==== LISTED RECORDS ====

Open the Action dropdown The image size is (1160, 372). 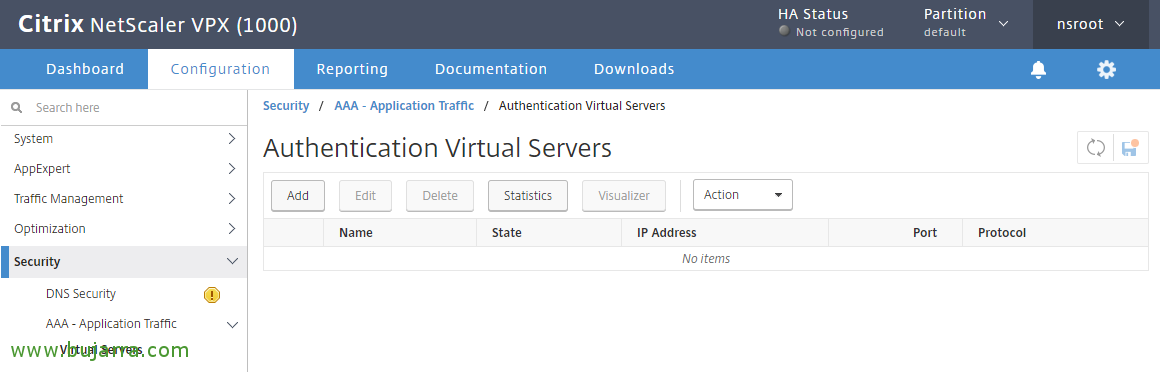(x=743, y=195)
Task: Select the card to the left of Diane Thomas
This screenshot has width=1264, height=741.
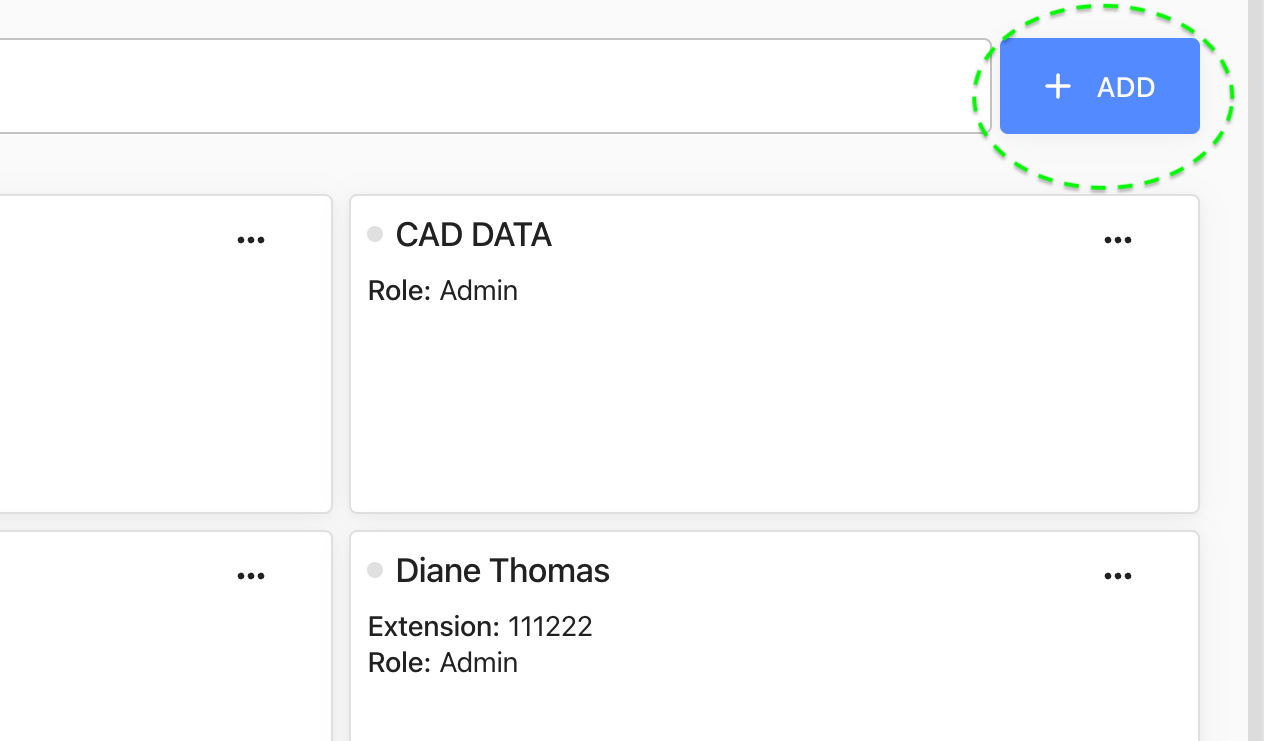Action: (x=160, y=660)
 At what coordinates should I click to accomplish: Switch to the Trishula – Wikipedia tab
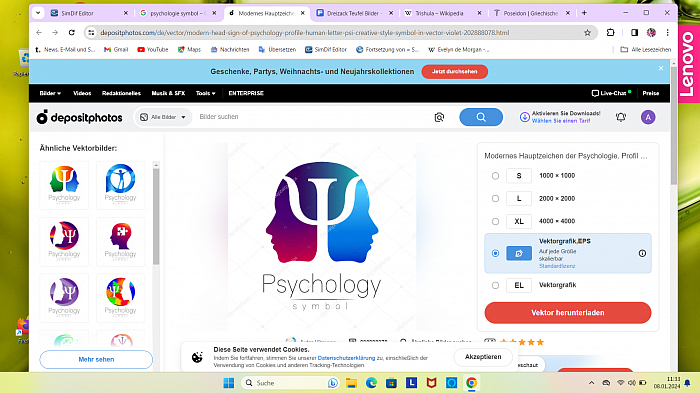point(439,13)
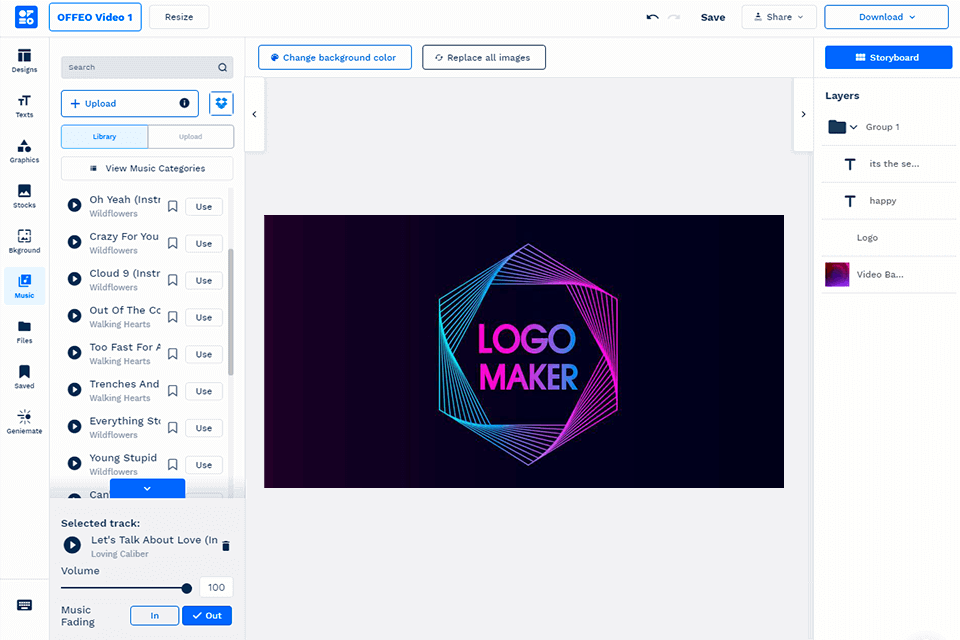Click the Replace all images button
This screenshot has height=640, width=960.
pos(484,57)
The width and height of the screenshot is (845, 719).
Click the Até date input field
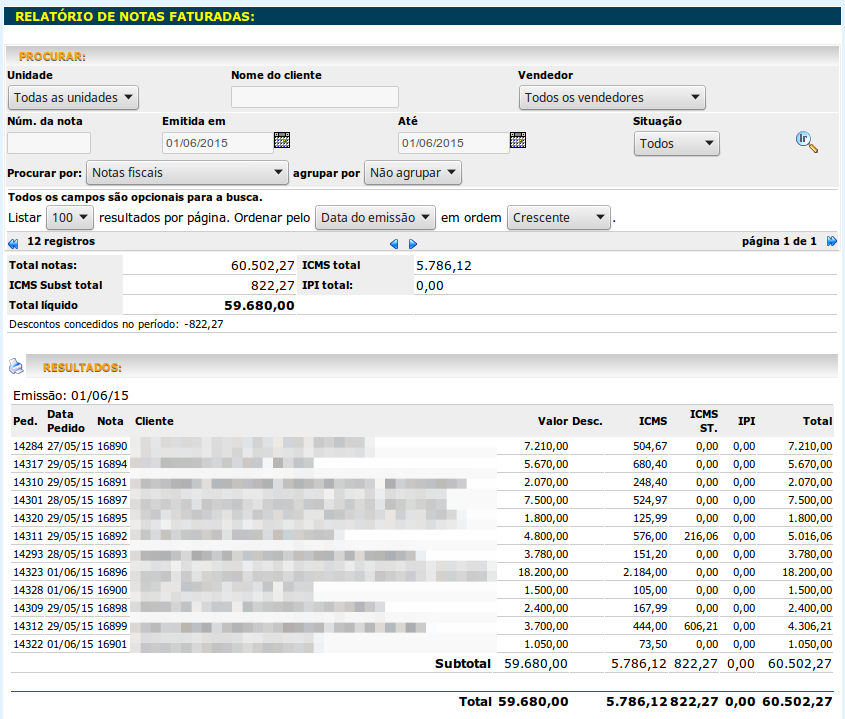[452, 143]
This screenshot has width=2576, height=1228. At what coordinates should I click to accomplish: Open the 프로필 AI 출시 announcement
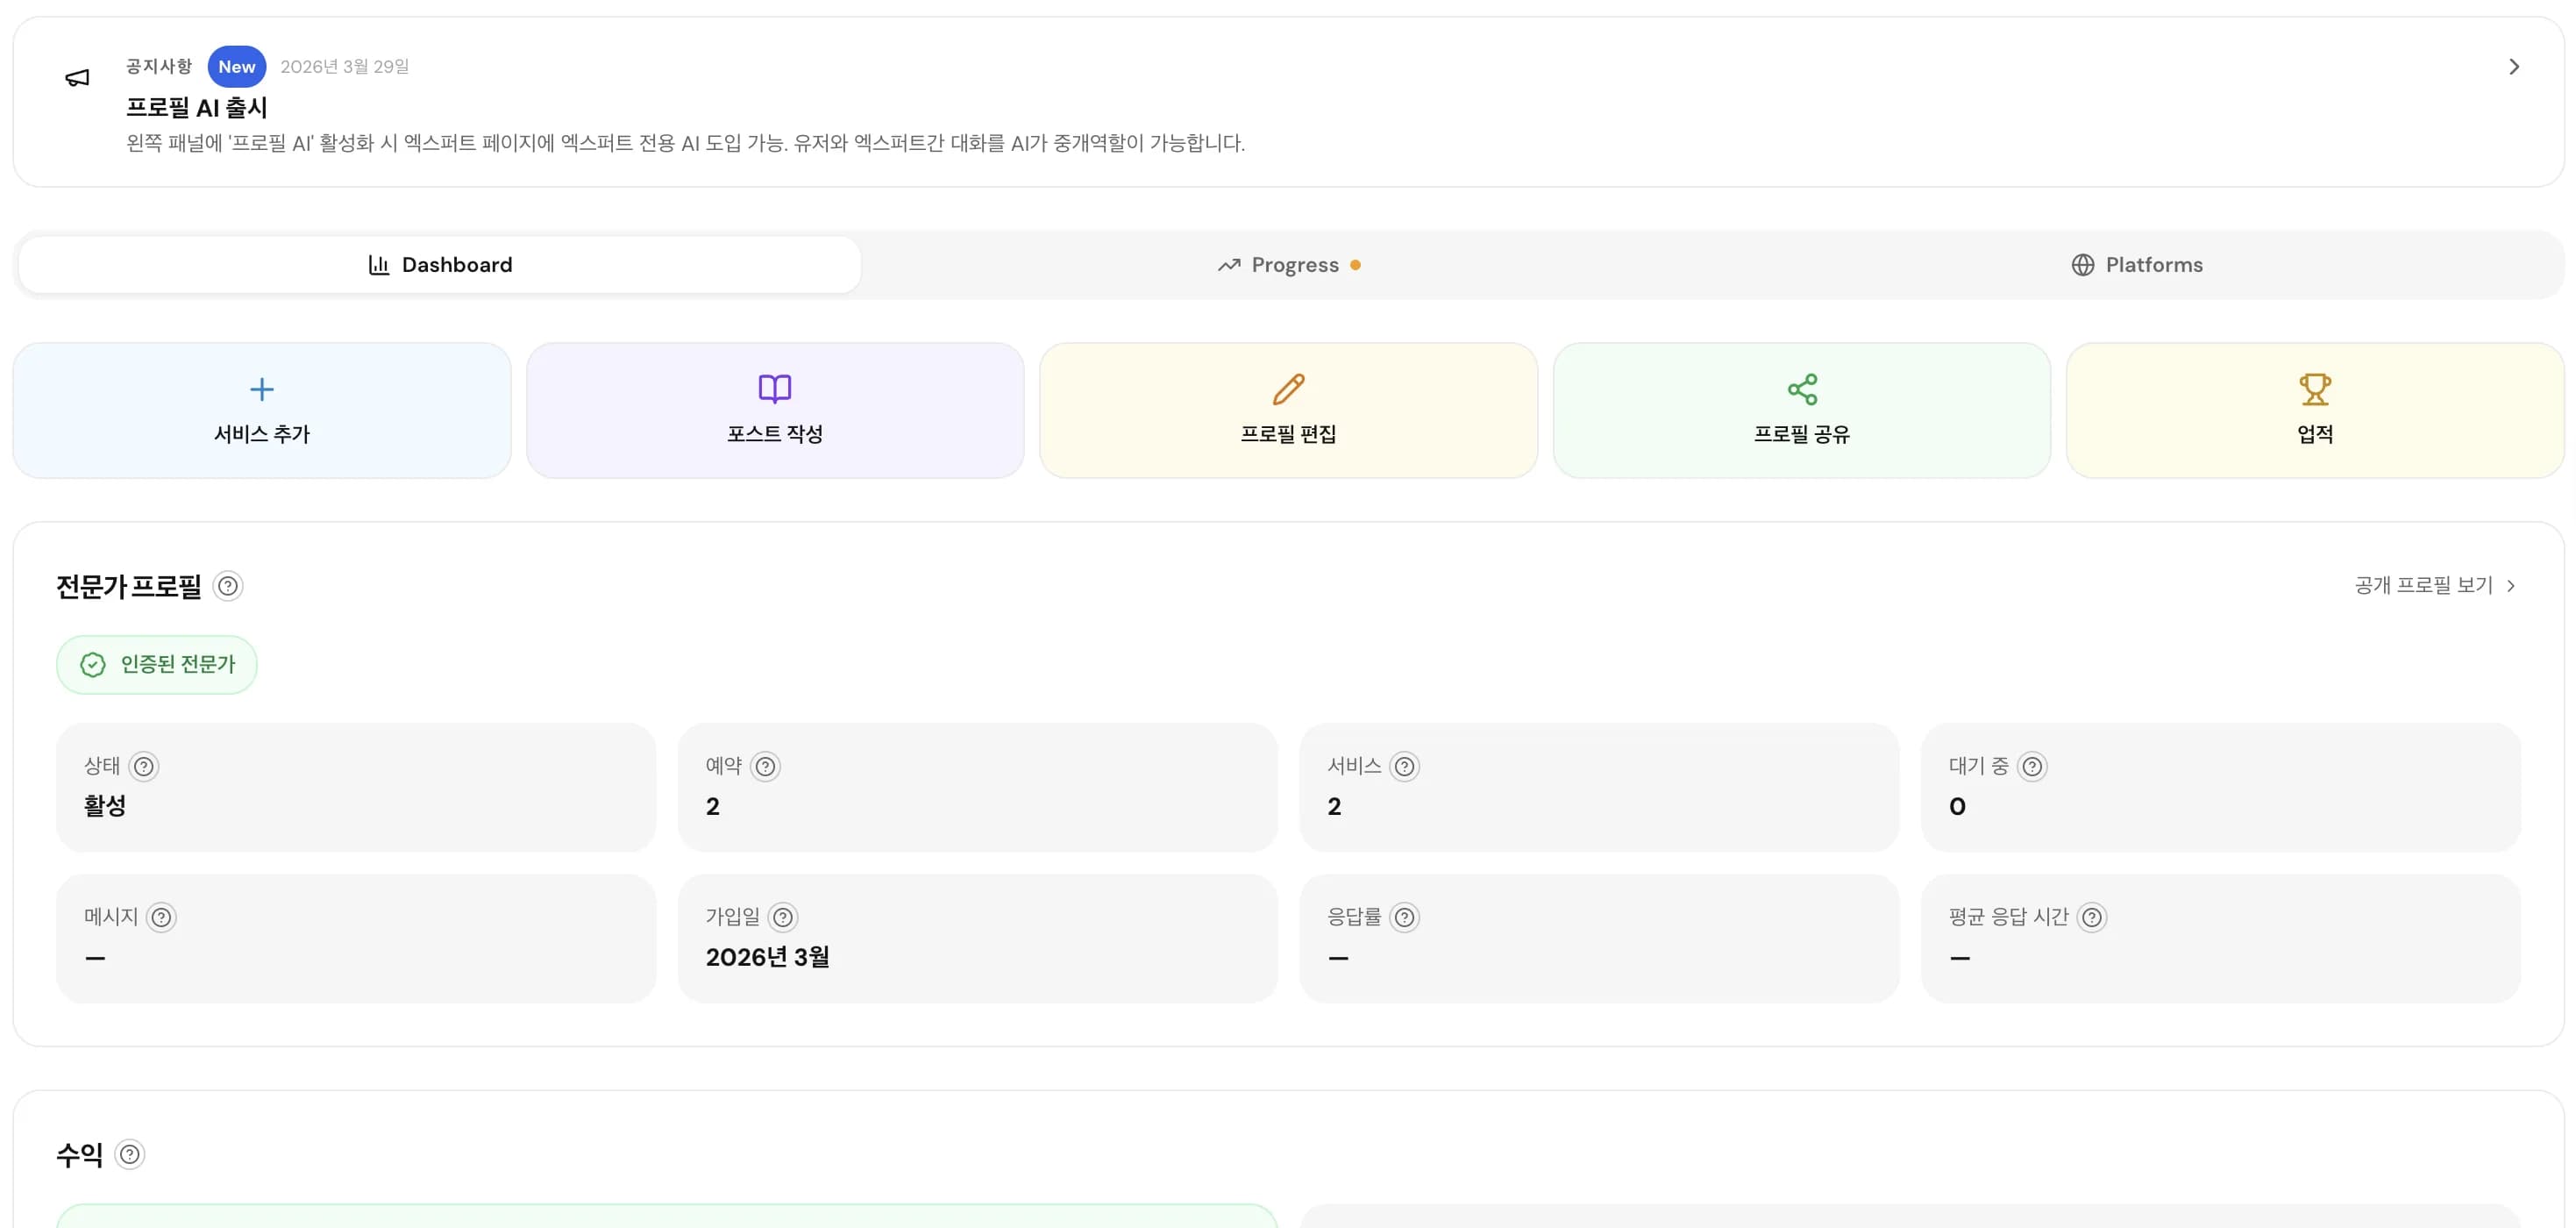[x=198, y=106]
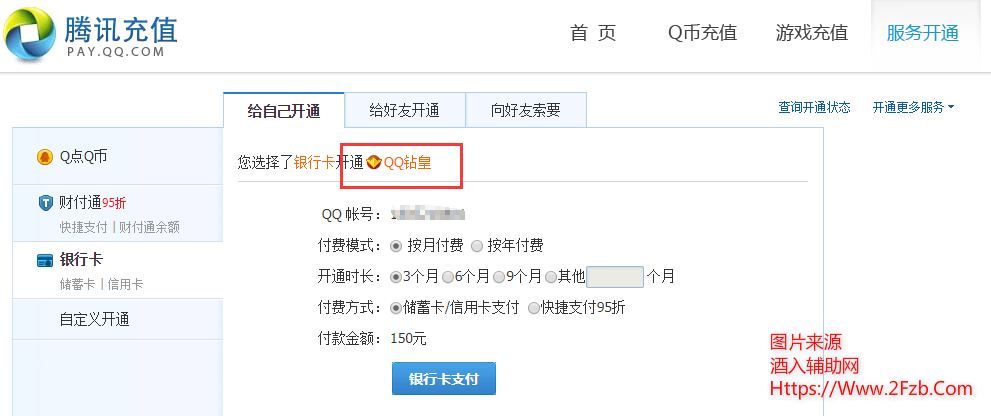This screenshot has width=991, height=416.
Task: Open Q币充值 navigation menu
Action: (702, 33)
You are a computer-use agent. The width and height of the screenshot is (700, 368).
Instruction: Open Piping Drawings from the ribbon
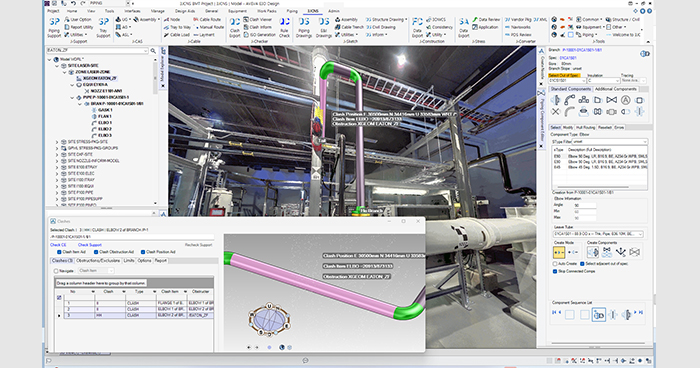pos(304,27)
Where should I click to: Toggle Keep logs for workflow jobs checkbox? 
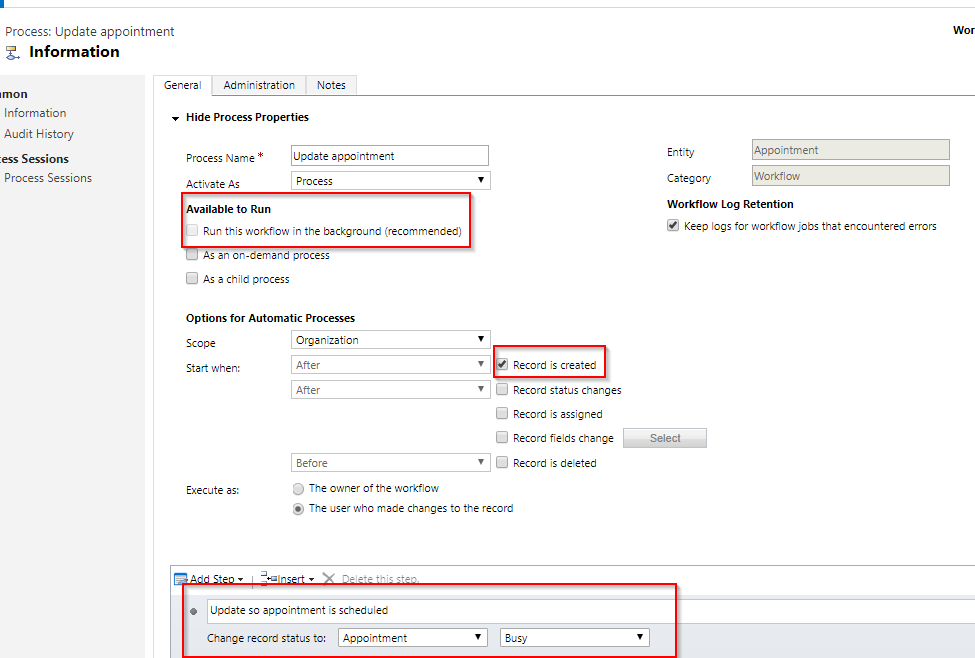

====

■ **TASK REQUIREMENTS**:
Give the lines from the one that contains "At what coordinates should I click to accomplish: Switch" through the one that contains "pos(484,57)" as a Markdown table with the columns Row and Line, numbering each row and skipping blank lines. Leave the pictures out.

■ **CORRECT ANSWER**:
| Row | Line |
|---|---|
| 1 |  At what coordinates should I click to accomplish: Switch to the Trishula – Wikipedia tab |
| 2 | point(439,13) |
| 3 | Click the Replace all images button |
| 4 | This screenshot has height=640, width=960. |
| 5 | pos(484,57) |